If we want to compare two ARIMA models, let's say ARIMA(1,0,0) and ARIMA(2,0,0) with any information criteria, we have to ensure that the number of observations are the same across estimations (otherwise it would be an unfair comparison). I am providing a small example below.
wooldridge::data(consump)
mod1 = arima(consump$gc_1[4:nrow(consump)], order=c(1,0,0))
mod2 = arima(consump$gc_1[3:nrow(consump)], order=c(2,0,0))
I am loading dataset consump
from the wooldridge package and estimate an AR(1) and AR(2) model. The dataset comprises 37 observations but the first two observations are NA
for the variable gc_1
. Hence, I am using only observations 4-37 (i.e., 34 observations) for the AR(1) model.

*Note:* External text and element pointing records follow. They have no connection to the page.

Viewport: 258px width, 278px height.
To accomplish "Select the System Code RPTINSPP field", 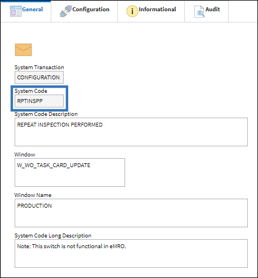I will point(39,101).
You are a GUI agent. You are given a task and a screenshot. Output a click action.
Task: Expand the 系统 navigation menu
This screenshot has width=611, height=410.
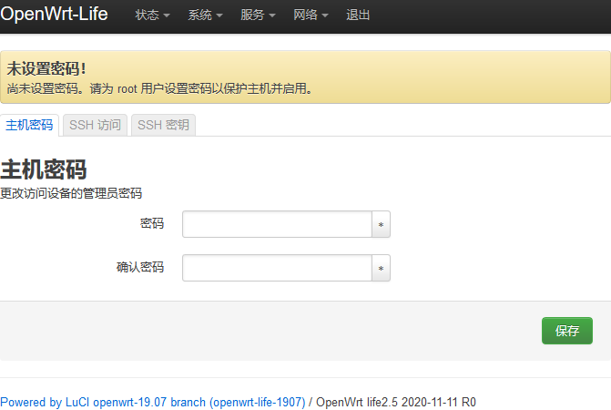pos(205,15)
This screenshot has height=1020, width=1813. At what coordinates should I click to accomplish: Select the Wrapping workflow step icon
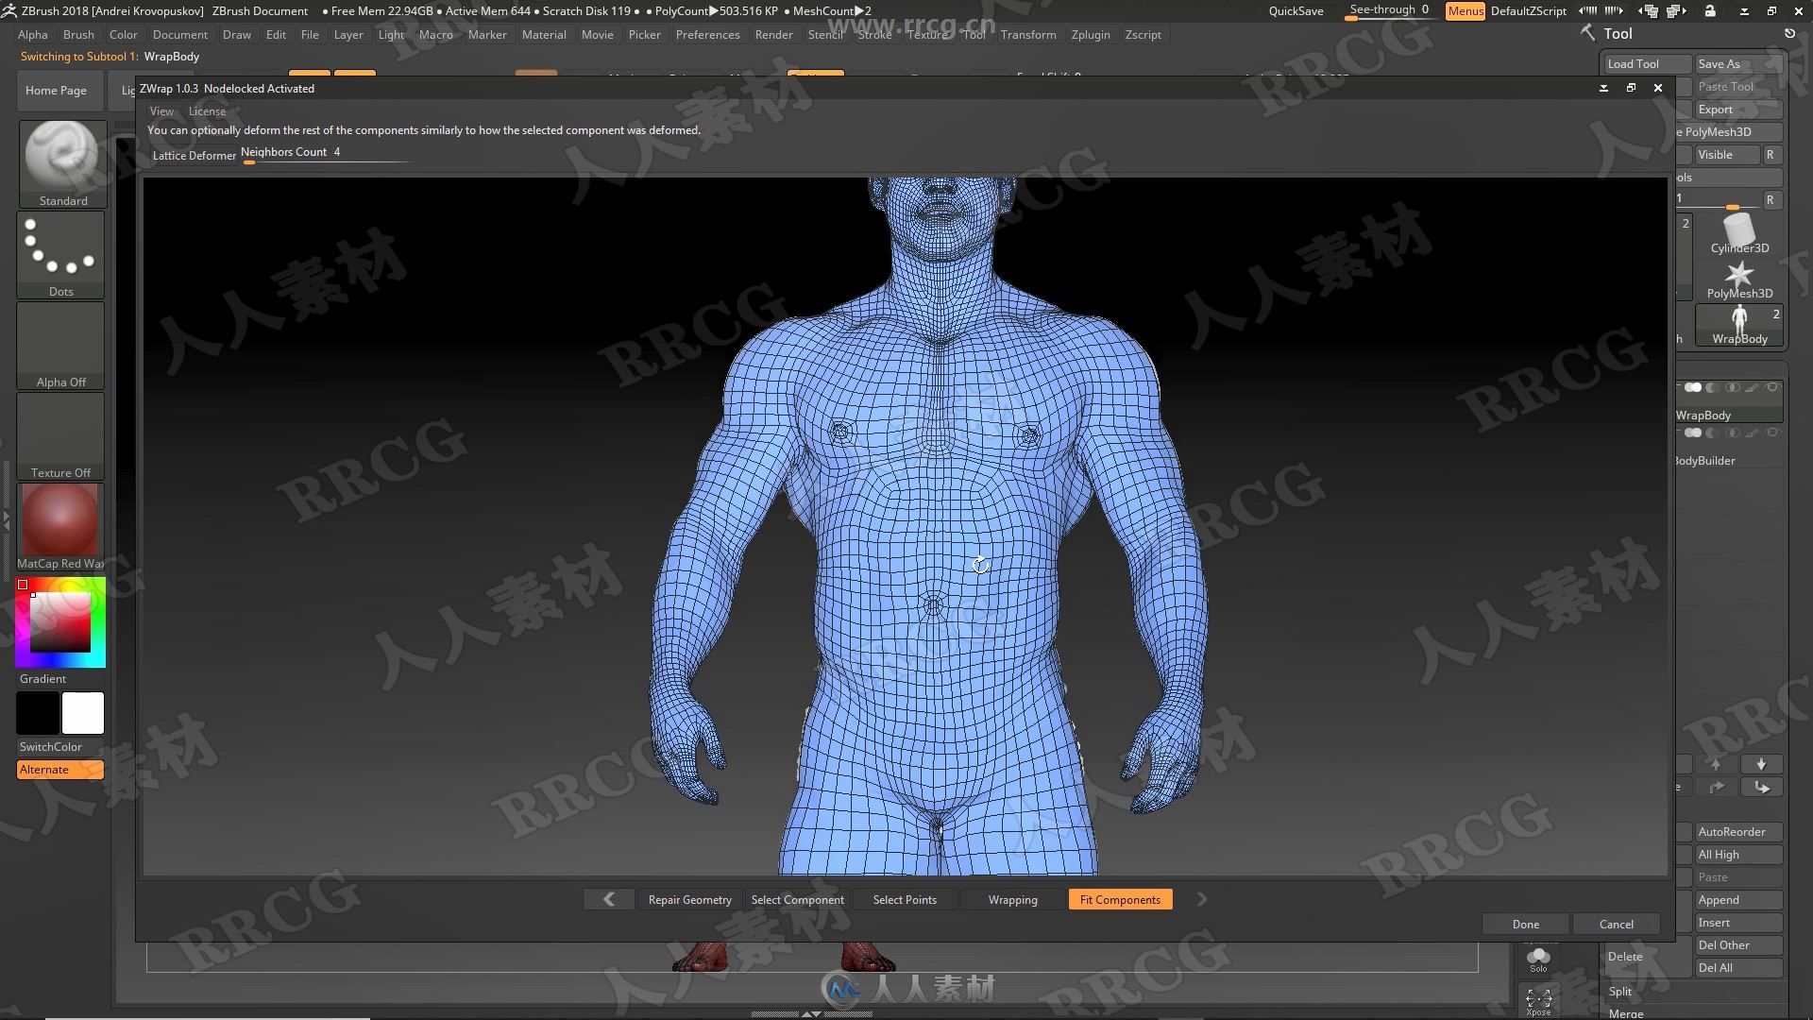click(1012, 898)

Since I loose one observation, I should end up with 33 observations for the model, residuals, etc.
Similarly, for the AR(2) model I use then observations 3-37 (i.e., 35 observations) but here I loose two observations and I should end up (again) with 33 observations for the model, residuals, etc.
However, somehow magically the arima
command provides me with 34 and 35 observations, residuals, etc. I can check this via
mod1$nobs
[1] 34
mod2$nobs
[1] 35
Finally, the argument n.cond
is zero in both cases.
mod1$n.cond
[1] 0
mod2$n.cond
[1] 0
I would have expected that this should be 1 and 2, respectively. Similarly, mod1$residuals
and mod2$residuals
contain 34 or 35 observations. I wonder how this is possible, shouldn't we loose one observations due to the lag structure in the AR(1) process?
Finally, the AIC command also tells me that something is wrong:
AIC(mod1,mod2)
df AIC
mod1 3 -201.3758
mod2 4 -206.6710
Warning message:
In AIC.default(mod1, mod2) :
models are not all fitted to the same number of observations
I am a bit confused what the arima
command is exactly doing. Maybe I am misunderstanding something or this is erroneous behavior.
Thanks a lot in advance.
The arima
function uses full maximum likelihood estimation, not conditional likelihood or conditional least squares. So all non-missing observations can be used for a stationary model. There is no conditioning required.
If you set method = "CSS"
, you will get the n.cond
results you are expecting.
The AIC
command is simply telling you that the models have different numbers of observations, which they do because you didn't use the same data set.